A series of shocking police blunders allowed Nightstalker rapist Delroy Grant free to sexually assault at least another eight pensioners before his eventual arrest, a new report has revealed.

Detectives attempting to snare the gerontophile sex beast failed to follow up basic enquiries allowing Grant to continue his reign of terror for more than a decade.

The IPCC report revealed Grant should have been arrested in 1999 after he was spotted putting on a balaclava, and gloves at the scene of a burglary which was linked to the Nightstalker attacks.

A witness took down Grant’s BMW registration number, which officers traced to his home in Brockley.

However they failed to approach him. He was not questioned about the burglary or asked to give a DNA sample which could have linked him to rapes and burglaries he had carried out since 1992.

Grant was also confused with someone else of the same name already eliminated from the investigation because his DNA did not match that found at crime scenes.

The report said the investigating officer should have realised this Delroy Grant was a different person as he was “appreciably older” than the one already investigated.

The report said officers in the Bromley burglary squad and Operation Minstead – a unit set up to catch the Nightstalker – had failed to communicate which had “potentially dire consequences”.

An Independent Press Complaints Commission inquiry uncovered the errors following the minicab driver’s 27-year conviction in March for burgling, raping and indecently assaulting pensioners in Addiscombe, Shirley, Warlingham, Coulsdon, Thornton Heath and Bromley for more than 17 years.

Despite the fact a burglary in Bromley had the hallmarks of Grant’s previous crimes, the investigating officers did not get details of what was stolen, or get a search warrant for Grant’s address, or recover his vehicle for forensic examination.

A Detective Constable from Bromley, who faced a misconduct hearing over her actions, said she did not look into the burglary further because she thought Operation Minstead had taken over the investigation.

A Detective Constable from the Minstead team said he visited Grant’s address at Brockley Mews but was unable to tell investigators why he had not properly pursued inquiries relating to the BMW.

He said: “[The police] could have arrested [Delroy Grant] for this burglary. We should have arrested him for this burglary. There is no reason that I can give why he wasn’t straightforwardly arrested one morning and interviewed.”

During the three months officers dithered over what action to take over the 1999 burglary, Grant carried out four indecent assaults and two rapes on victims in their 80s in Kent and Croydon.

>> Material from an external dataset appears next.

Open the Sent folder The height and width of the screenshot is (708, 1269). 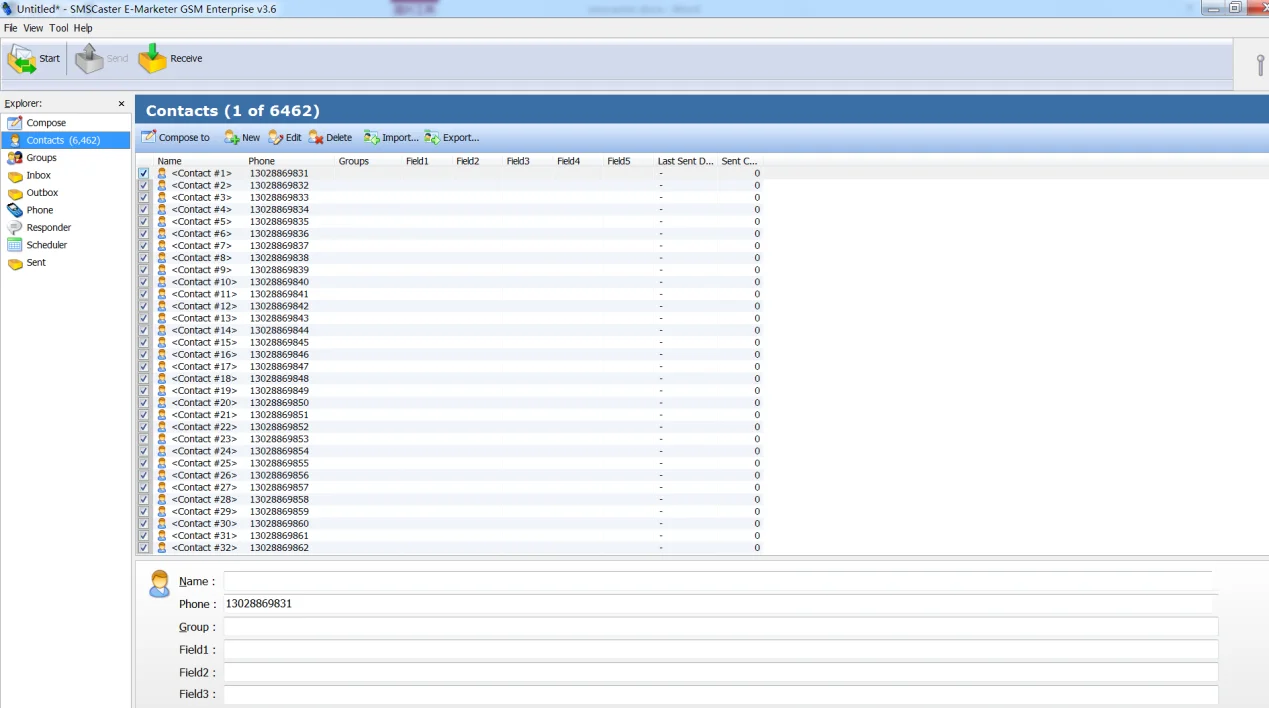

He was eventually arrested in November 2009. Although he was only charged with 29 crimes, it is believed he could have had hundreds of victims.

Police formally apologised for the blunder after the trial in March.

Commander Simon Foy, head of the Met Police’s homicide and serious crime command, said: “We are deeply sorry for the harm suffered by all those other victims and for our failure to bring Grant to justice earlier.”